皇甫玉琛无奈地跟着他走过去,抬脚跨入吊篮里。
两人上了吊篮,腿挨着腿,吊篮‘哧溜’一声滑出去。
“喔呼——”
严谨蹲在地上,小胖手托着下巴,可怜兮兮地左看右看,“我是小孩子耶,把我一个人留这儿也不怕这里有狼。”
风呼呼地在耳边吹,严格大笑,“凉快!没想到在这时代也能体验一把云霄飞车。子瑞,风吹在脸上是不是很舒服——”

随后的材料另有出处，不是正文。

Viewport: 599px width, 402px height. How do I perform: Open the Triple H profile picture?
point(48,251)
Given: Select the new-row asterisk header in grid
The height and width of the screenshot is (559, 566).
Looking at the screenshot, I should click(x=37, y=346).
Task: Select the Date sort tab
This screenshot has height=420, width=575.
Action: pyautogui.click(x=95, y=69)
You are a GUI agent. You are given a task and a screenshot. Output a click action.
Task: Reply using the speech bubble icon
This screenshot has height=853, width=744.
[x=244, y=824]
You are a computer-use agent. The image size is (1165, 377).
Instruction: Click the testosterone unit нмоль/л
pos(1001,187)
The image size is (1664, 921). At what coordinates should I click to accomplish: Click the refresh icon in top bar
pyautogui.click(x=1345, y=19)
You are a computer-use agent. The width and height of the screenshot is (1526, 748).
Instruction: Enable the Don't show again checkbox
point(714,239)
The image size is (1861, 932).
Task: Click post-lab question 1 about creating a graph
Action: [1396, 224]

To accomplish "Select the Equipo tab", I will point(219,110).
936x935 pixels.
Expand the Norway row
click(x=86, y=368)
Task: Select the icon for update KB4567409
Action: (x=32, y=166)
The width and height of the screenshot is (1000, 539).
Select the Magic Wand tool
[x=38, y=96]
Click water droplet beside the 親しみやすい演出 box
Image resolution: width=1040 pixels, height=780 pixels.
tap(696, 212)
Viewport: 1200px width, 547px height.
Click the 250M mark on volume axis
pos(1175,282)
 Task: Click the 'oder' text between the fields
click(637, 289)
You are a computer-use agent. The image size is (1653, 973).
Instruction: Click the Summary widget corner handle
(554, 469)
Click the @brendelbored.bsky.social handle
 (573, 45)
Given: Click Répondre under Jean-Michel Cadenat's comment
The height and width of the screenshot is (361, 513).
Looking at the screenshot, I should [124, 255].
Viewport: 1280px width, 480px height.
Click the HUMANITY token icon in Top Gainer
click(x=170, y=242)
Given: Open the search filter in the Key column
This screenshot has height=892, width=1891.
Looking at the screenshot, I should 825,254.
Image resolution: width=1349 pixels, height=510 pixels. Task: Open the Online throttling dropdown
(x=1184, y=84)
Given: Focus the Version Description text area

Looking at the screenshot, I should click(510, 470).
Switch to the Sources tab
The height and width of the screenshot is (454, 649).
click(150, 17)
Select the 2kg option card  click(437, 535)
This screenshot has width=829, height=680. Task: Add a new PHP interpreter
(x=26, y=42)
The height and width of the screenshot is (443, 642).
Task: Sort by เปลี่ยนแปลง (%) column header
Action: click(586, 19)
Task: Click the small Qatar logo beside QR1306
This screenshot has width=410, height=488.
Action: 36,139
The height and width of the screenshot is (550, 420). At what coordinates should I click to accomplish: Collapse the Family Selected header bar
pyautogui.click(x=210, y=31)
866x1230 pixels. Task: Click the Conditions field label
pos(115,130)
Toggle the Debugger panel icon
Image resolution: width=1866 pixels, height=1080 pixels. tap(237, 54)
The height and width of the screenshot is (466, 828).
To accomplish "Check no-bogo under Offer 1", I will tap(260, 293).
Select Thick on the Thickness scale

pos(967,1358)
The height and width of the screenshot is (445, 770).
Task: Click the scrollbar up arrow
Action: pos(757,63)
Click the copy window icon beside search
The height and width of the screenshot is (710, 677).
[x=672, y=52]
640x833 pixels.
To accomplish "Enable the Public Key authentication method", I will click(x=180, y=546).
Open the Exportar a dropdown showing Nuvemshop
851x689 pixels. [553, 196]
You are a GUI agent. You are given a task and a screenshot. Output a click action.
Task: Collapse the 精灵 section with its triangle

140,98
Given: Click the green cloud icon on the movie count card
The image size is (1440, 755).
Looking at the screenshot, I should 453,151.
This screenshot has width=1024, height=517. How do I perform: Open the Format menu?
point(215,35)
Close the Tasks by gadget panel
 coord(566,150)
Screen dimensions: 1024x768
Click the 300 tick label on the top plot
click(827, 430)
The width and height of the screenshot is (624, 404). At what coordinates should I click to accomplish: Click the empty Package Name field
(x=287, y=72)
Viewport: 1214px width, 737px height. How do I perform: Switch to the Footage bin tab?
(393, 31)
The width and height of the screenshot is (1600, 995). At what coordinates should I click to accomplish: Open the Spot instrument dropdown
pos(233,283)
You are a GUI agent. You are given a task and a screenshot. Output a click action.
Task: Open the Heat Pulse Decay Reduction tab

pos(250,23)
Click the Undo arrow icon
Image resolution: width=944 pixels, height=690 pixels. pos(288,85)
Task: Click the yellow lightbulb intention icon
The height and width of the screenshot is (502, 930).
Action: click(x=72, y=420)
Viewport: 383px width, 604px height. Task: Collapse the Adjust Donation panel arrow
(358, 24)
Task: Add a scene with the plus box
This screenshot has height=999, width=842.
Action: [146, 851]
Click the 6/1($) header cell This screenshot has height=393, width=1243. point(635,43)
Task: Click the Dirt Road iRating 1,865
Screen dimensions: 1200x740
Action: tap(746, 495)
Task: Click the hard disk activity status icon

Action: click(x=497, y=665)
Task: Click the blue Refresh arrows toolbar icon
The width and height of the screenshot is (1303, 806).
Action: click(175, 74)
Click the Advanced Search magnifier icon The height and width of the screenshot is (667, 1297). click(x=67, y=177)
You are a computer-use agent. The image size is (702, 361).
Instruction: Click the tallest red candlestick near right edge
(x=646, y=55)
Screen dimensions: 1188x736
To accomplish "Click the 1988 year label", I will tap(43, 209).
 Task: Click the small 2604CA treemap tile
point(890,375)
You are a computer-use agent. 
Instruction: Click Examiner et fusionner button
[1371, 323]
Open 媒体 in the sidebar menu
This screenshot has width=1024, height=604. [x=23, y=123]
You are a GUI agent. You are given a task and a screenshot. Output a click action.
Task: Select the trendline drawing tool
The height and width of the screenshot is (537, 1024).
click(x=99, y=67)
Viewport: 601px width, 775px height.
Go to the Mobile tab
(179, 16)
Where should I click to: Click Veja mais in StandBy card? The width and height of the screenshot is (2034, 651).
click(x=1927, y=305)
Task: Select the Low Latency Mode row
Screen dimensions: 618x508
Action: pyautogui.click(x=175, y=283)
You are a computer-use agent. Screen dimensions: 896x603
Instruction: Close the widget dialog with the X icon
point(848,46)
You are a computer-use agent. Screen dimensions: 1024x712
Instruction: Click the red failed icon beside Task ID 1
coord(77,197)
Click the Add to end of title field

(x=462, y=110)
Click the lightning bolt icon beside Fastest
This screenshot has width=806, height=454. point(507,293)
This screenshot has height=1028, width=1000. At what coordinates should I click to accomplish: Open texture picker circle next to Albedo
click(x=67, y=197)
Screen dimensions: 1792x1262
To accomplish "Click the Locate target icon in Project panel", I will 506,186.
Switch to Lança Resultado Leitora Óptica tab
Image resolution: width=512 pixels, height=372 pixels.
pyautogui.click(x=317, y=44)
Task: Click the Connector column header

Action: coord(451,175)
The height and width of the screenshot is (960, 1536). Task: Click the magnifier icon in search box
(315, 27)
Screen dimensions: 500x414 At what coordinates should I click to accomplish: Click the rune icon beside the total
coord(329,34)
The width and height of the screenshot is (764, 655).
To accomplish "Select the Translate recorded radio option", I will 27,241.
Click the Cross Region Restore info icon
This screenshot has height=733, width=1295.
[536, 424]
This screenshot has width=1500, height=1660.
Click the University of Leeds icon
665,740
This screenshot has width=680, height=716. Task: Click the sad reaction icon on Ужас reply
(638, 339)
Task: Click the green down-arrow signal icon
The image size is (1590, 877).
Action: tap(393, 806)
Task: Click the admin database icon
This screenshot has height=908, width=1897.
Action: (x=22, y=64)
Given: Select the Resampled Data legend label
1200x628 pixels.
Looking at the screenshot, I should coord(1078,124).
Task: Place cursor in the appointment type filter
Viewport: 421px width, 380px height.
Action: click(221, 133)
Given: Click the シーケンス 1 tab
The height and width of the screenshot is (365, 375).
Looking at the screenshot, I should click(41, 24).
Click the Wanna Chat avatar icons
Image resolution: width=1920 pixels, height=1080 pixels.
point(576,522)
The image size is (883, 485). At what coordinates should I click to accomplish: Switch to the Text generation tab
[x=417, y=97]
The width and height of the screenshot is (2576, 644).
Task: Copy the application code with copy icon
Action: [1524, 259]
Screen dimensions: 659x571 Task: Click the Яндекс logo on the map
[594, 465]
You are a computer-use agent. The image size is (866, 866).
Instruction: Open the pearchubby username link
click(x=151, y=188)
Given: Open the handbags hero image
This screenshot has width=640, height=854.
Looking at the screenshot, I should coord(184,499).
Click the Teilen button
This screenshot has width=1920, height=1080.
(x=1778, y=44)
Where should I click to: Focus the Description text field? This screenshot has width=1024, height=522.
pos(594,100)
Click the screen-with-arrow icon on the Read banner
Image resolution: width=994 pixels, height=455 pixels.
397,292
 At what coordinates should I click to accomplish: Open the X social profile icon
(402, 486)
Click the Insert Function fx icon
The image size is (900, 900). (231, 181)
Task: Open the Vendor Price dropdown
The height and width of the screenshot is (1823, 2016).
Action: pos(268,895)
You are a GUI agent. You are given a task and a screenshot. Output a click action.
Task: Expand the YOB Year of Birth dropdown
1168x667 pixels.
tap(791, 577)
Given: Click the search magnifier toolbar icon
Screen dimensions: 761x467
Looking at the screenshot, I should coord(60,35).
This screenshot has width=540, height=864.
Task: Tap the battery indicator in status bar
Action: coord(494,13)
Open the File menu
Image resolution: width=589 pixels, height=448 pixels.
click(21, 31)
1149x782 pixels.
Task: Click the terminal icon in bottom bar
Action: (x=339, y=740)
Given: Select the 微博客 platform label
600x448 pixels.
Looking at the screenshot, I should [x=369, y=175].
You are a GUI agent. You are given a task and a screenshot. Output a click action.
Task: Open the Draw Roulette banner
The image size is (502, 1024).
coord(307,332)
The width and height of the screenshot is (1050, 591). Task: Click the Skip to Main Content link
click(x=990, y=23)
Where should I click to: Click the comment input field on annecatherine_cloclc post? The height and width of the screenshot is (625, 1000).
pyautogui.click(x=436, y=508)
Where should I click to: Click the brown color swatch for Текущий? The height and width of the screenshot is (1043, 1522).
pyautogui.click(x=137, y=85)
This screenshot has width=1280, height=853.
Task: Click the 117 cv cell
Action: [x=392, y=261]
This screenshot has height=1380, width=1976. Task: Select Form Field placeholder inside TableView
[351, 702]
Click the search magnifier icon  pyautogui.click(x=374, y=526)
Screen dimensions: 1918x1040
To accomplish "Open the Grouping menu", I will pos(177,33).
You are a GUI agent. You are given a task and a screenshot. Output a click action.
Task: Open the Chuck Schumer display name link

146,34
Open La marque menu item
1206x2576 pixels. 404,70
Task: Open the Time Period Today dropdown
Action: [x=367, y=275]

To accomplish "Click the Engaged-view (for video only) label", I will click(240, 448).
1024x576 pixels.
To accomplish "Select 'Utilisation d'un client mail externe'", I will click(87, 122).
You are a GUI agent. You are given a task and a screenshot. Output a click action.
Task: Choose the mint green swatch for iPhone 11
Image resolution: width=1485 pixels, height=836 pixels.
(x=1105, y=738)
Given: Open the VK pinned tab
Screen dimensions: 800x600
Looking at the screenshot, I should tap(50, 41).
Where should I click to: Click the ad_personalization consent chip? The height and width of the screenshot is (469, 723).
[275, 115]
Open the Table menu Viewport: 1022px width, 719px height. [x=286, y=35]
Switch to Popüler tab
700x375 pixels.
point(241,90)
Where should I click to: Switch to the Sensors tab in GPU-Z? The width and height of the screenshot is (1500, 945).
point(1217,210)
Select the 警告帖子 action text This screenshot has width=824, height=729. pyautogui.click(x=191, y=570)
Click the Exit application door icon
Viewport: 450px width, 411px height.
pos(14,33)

皇甫玉琛偏头看他,眼中的宠溺和温柔让严格脸颊发热,将脸凑过去,含笑地看着他,唇角勾起一个很小的弧度。
“宝贝,我有没有说过我爱你?”皇甫玉琛和他额头相抵。
严格翘起嘴角,摇头,“没有。”
皇甫玉琛拿起他的手掌贴在心口,深深地吻住他。
严格陷入沉醉之中,似乎过了很久,又似乎没过多久,吊钩撞击了一声,在空中微微一滞,停了下来。
到头了。
两人相视一笑,又坐上另一条铁索上的吊篮,‘哧溜’地坐回去。
严谨爱玩,又玩了两个来回,三人才下山。
第二天,严格和皇甫玉琛收拾好行李后,带着龚出山参观过山缆车。身后浩浩荡荡地跟了一大帮人。小山、小虎和牛子也在其中,三人的身体还很虚弱,被人扶着走。
龚太公三不知是仍在抗拒缆车,还是不好意思露脸,都未出现。
到了山上,众人见到缆车,无不拍手称奇。
严格向龚出山说明了缆车的用处和一些注意事项,又简明扼要要提点了几句发展蓉县的办法。
皇甫玉琛道:“龚大人,交通的问题已经帮你解决了,其他的就看你了。”
龚出山觉得他的语气不像一位普通商人对一位县令会说的话,但还是郑重地点了点头,“龚某再次多谢二位。”
“就此别过。”严格说完,抱着严谨上缆车,‘咻’的飞出去,“子瑞,我们比赛,看谁最先出去。输了的受罚!”
“告辞。”皇甫玉琛对龚出山拱手告别,跃上马,策马而去,白衣飘飘。他的手中牵着严格的马。
“驾——”
这一幕留在了蓉县许多人的心中,知道很多年后,蓉县发展为一座繁华的大城,他们仍然记得当初那三位气质不凡的贵客。
严格和严谨两人玩过山缆车玩得非常兴奋,连接‘转车’数次后,不到一柱香的时间就到了山外官道边。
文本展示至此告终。